The relationship Mastrion has with her city is deeply robust. She’ll light up if your phone number bears a 917 area code, and even a short, curved street bending within Greenwich Village can set her up for a series of fun historical facts. Though she considers traveling to be a big source of inspiration (on what she calls “spraycations”), Mastrion remains embedded in this art community and is well versed in its style.
“I can always tell when an artist is from New York, for the most part,” she says. “I’m not going to say every single time, but at least in the more urban art, street art, graffiti, fine art blend — I can always tell when someone is from New York. There’s just something in their work that I can see…there is a layering quality when I see people do cityscapes or graph pieces, something like that. Peeling back the layers, things have been painted over so many times and things have been rebuilt and built on top. That’s just something that goes across the board and the visual aesthetic of New York.

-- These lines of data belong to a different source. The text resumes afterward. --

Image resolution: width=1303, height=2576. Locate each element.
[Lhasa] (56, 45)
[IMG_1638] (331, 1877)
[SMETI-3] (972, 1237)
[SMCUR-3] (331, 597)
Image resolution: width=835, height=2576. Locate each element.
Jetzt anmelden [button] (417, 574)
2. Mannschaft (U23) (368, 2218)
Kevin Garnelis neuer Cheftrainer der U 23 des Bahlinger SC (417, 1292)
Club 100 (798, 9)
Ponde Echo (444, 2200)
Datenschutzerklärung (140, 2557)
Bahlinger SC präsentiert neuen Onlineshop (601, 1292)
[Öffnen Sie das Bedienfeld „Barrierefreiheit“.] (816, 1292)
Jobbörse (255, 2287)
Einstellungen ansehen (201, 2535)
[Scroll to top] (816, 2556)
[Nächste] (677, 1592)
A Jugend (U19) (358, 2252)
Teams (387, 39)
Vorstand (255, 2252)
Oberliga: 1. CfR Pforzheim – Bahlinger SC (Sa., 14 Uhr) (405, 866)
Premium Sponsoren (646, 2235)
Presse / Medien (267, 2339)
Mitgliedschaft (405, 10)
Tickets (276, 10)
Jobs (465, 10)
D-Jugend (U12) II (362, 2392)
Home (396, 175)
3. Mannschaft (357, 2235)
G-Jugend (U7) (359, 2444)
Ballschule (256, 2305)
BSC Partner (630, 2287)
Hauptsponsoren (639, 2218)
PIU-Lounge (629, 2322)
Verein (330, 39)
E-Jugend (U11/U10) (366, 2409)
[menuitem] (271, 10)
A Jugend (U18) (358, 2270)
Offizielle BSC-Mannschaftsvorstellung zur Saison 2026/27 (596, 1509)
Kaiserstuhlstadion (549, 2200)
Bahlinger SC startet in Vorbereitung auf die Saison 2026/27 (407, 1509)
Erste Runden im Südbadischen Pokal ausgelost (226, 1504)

That translates into people’s work.”
So how has this quality figured in to her work?
“When I got there, there were old layers of peeled-off posters that had been painted over, layers of posters which were peeling but half stuck on, glued on. Then at some point, some artist must have come and nailed wood. I didn’t realize until I arrived that all of these things…were sticking out from the wall,” Mastrion recalls of preparing to paint last summer’s Paul’s Boutique homage. “It took at least two hours to scrape that wall. And part of me was like, ‘This is kind of awesome. This is really dirty and disgusting, but on the other hand, I’m peeling off Lower East Side grit.’ There’s history to these chunks of paint I’m peeling off the wall. When I painted over it, they cast really weird shadows, depending on the time of day. So some people will say, ‘MCA’s face is really abstract. What is that? Is that a beard? Or a shadow from the mic?’ That’s not. That’s just something on the wall.”
Though she’s earned her notoriety through murals, tableaux, and portraits, Mastrion’s work typically reflects her surrounding New York milieu.
“I look at every wall and building like a canvas,” she says, peering across the street at a recently renovated apartment exterior. “When I look at buildings, I try to figure them out. Maybe that’s a coffee shop now, but what was there before? Is there an old sign somewhere or an old doorway they bricked up? When I look at walls and buildings, that’s what my mind breaks it down to. I’m always trying to look and see if I can paint it as a canvas or see the layers behind it and try to figure it out.”
And that’s what will keep Mastrion’s rendition of Christopher Wallace from becoming just another Biggie mural: layers of history, layers of local imprints, and layers of New York City.